You got your offer for this film when you were in the lift and plane with Idris. If you were stuck in the lift with 1 cast member for about 5 hours- who would you want it to be?

Erm, I’m the closest to Shantol Jackson so it’ll probably be Shantol because we’d sit and just talk about the memories of the movie and would laugh and catch joke. None of the mandem, we’d be like bruv man, stop farting. We’d start fighting [laughs]

So, in terms of feedback, what would you say to the people who say “Why isn’t the lead a Jamaican actor when you’re supposed to be depicting a Jamaican mans life and struggles”

Other than being the best actor in the world. LOL. [laughs] I am Jamaican. Listen, I played a Kenyan in Sense8. I play Americans all the time and if I couldn’t play Americans then I wouldn’t even have the career that I have.

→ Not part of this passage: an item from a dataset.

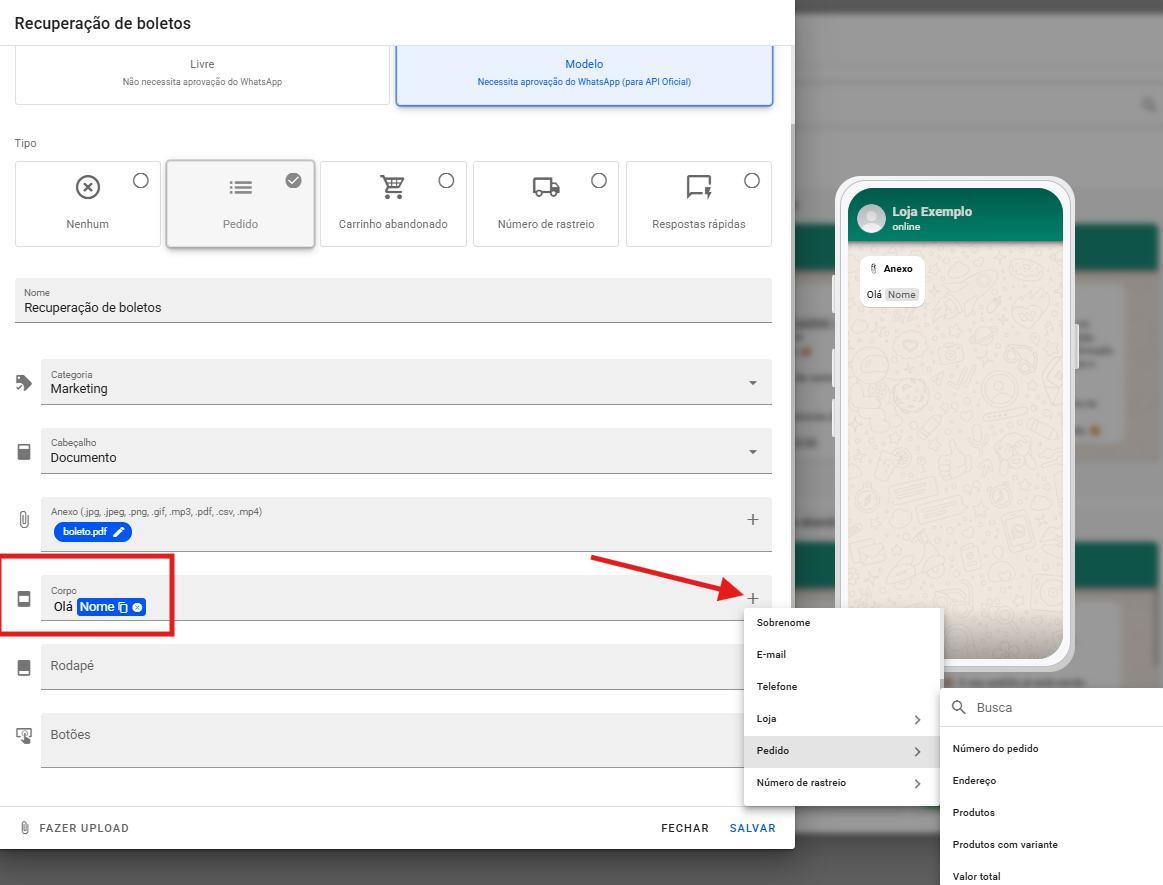Choose E-mail from variable menu

click(771, 655)
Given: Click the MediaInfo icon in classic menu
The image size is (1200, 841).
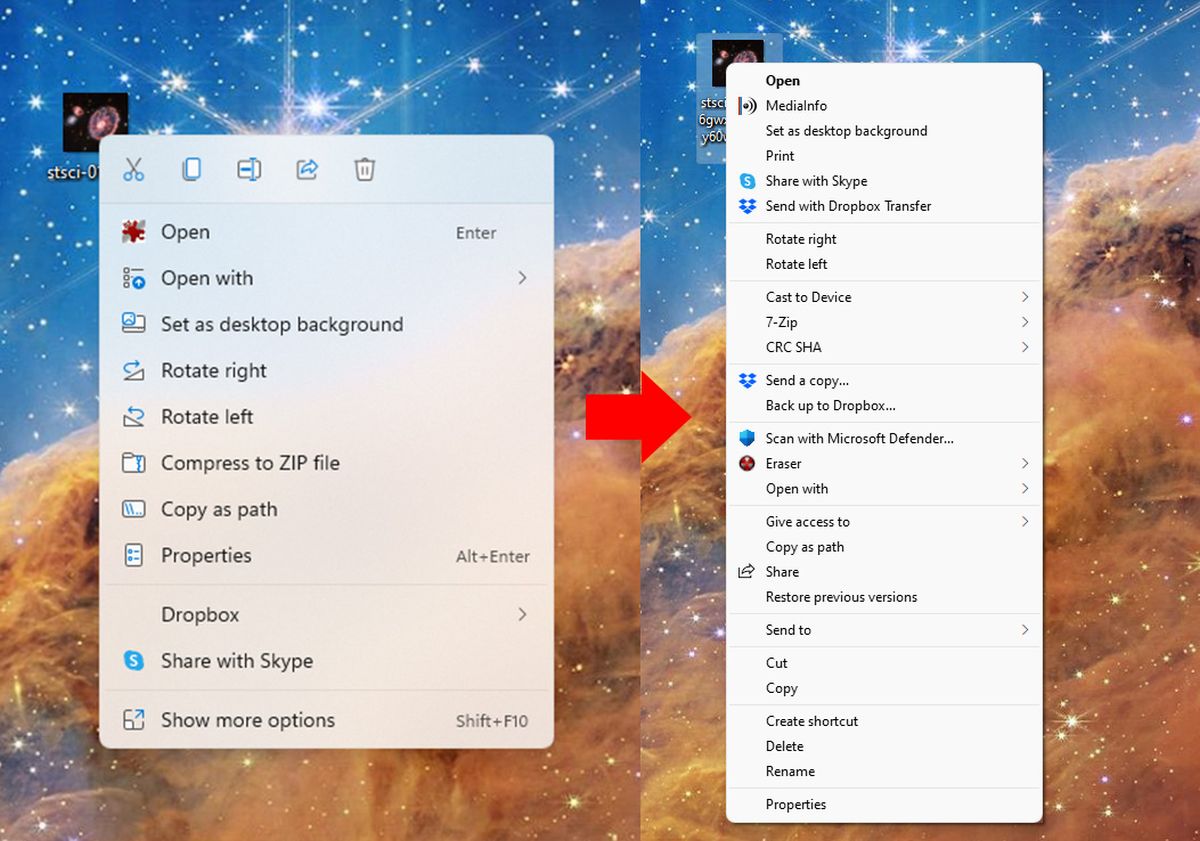Looking at the screenshot, I should pyautogui.click(x=747, y=106).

So, I don’t really subscribe to that at all. We are the sum of everything- all of us! We are the sum of all experiences, so I think its important to know that as long as someone plays it authentically and really has a sense of responsibility and desire to portray something, sometimes it’s even better when they’re not exactly from there.

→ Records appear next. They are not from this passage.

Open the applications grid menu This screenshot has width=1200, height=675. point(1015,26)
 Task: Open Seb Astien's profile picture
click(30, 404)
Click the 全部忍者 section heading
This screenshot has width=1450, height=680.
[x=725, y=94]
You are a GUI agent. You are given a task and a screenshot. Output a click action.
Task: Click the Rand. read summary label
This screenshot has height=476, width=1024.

Last month you went paragliding in South Africa which looked amazing. What’s next for you to tick off your bucket list?

I want to go to the moon! Its possible. I want to get out of Earth- that would be amazing. Before I die I want to see Gods work. It’ll be very scary but I’m up for it!

What advice would you give to young actors that are looking for their big break?

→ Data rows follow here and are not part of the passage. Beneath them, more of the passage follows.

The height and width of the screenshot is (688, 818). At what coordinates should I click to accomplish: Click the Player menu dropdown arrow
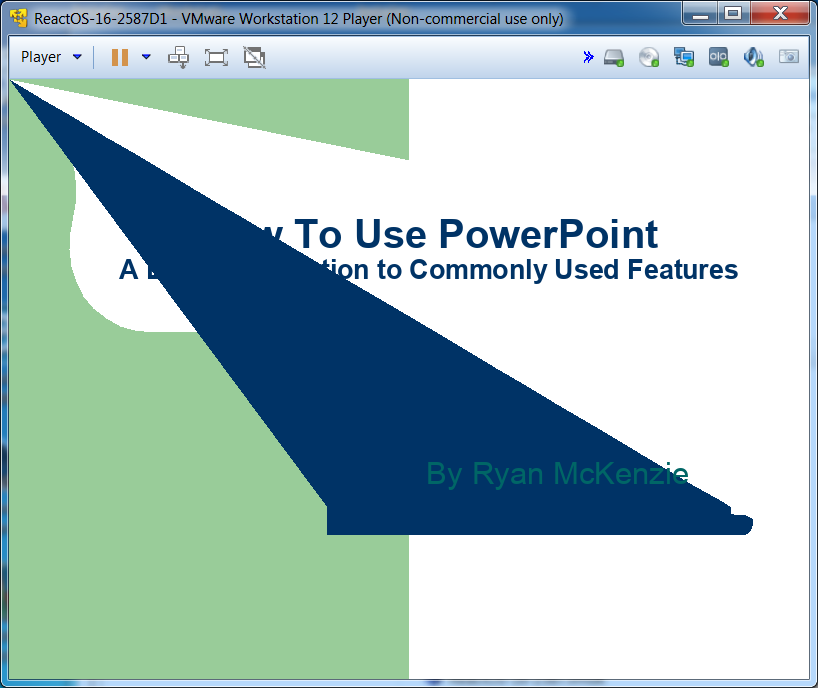pos(77,57)
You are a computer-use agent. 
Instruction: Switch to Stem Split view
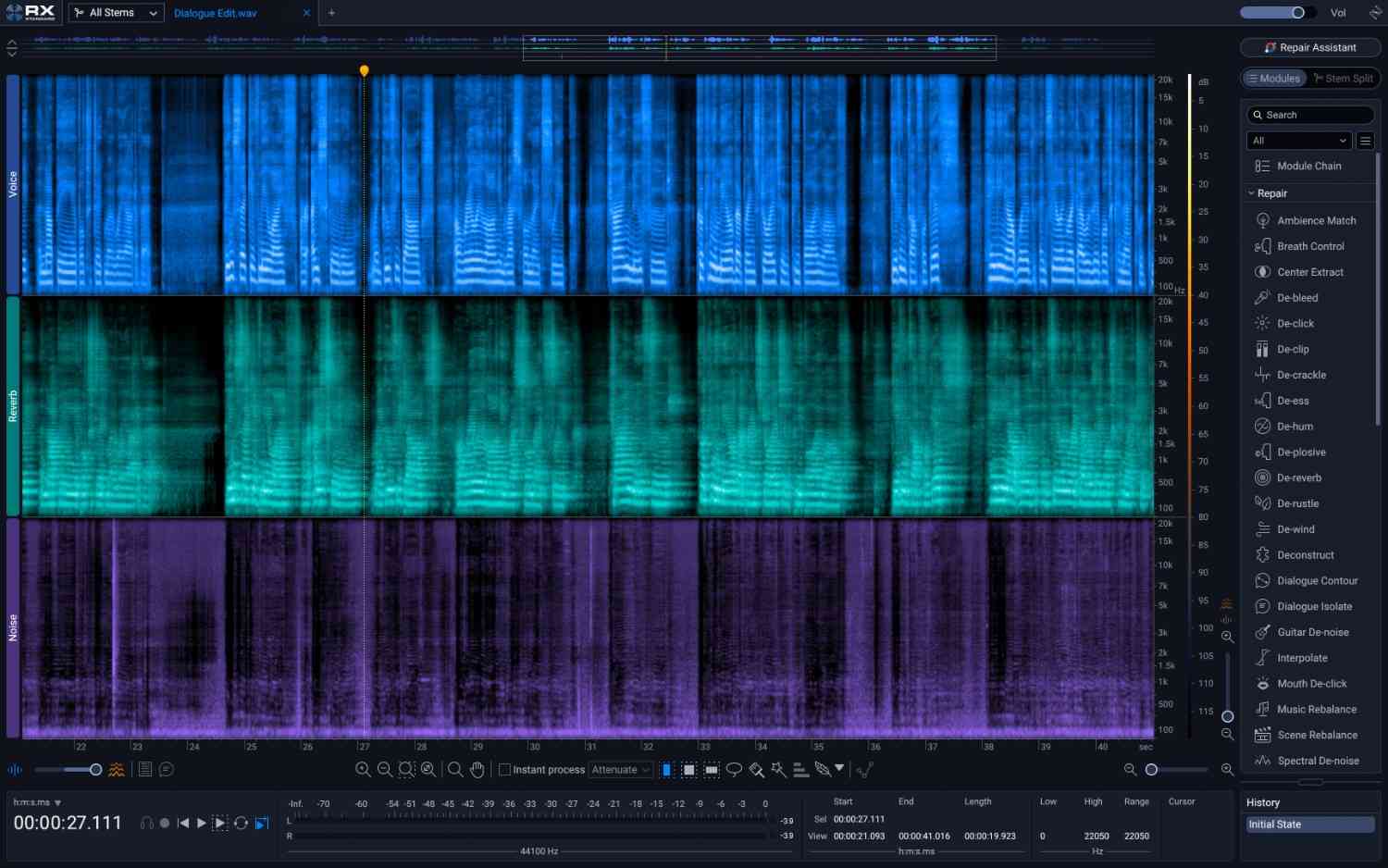(x=1343, y=79)
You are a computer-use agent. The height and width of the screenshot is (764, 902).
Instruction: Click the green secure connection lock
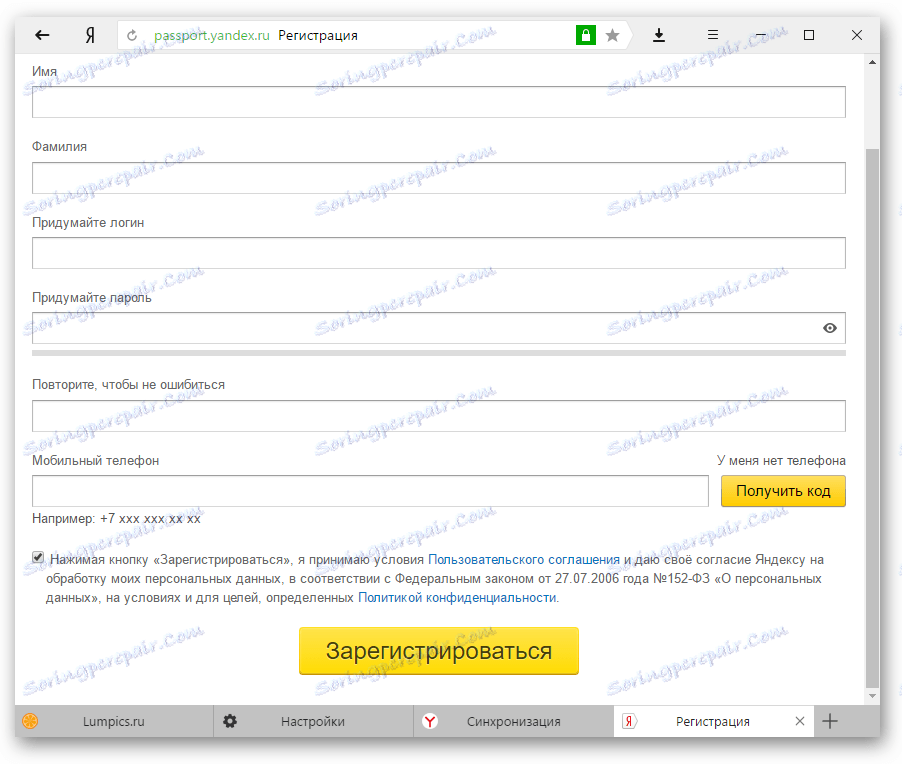point(585,34)
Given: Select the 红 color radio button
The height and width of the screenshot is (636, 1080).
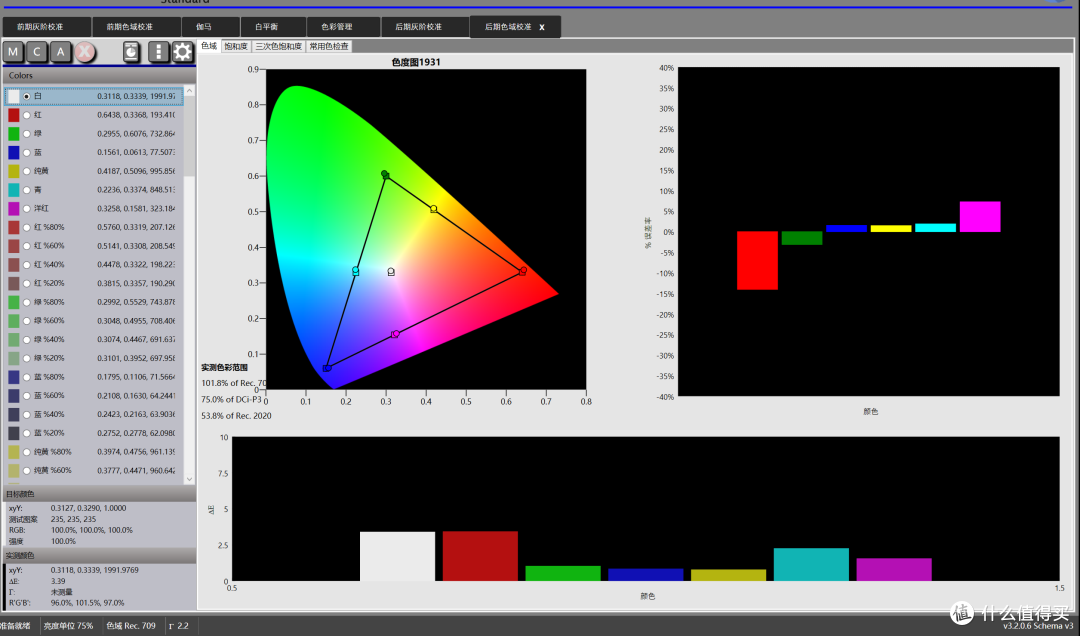Looking at the screenshot, I should pyautogui.click(x=27, y=115).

You never know when your big break is going to come. It could come tomorrow, or it could be a series of different breaks that lead to a big break. Focus on your craft, study people you admire and have a plan of action of how you can possibly navigate your way through this career. Have resilience! One thing this particular business does as an actor is, it kicks you down for a living and you have to stand back up. In acting and entertainment, you’re in front of everybody so if you get kicked down its publicly.

Blacpire’s Mayo Egbo sitting with Aml

Blacpire’s Mayo Egbo sitting with Aml

YARDIE is out on digital download from 24th December, and on Blu-ray DVD from 26th December.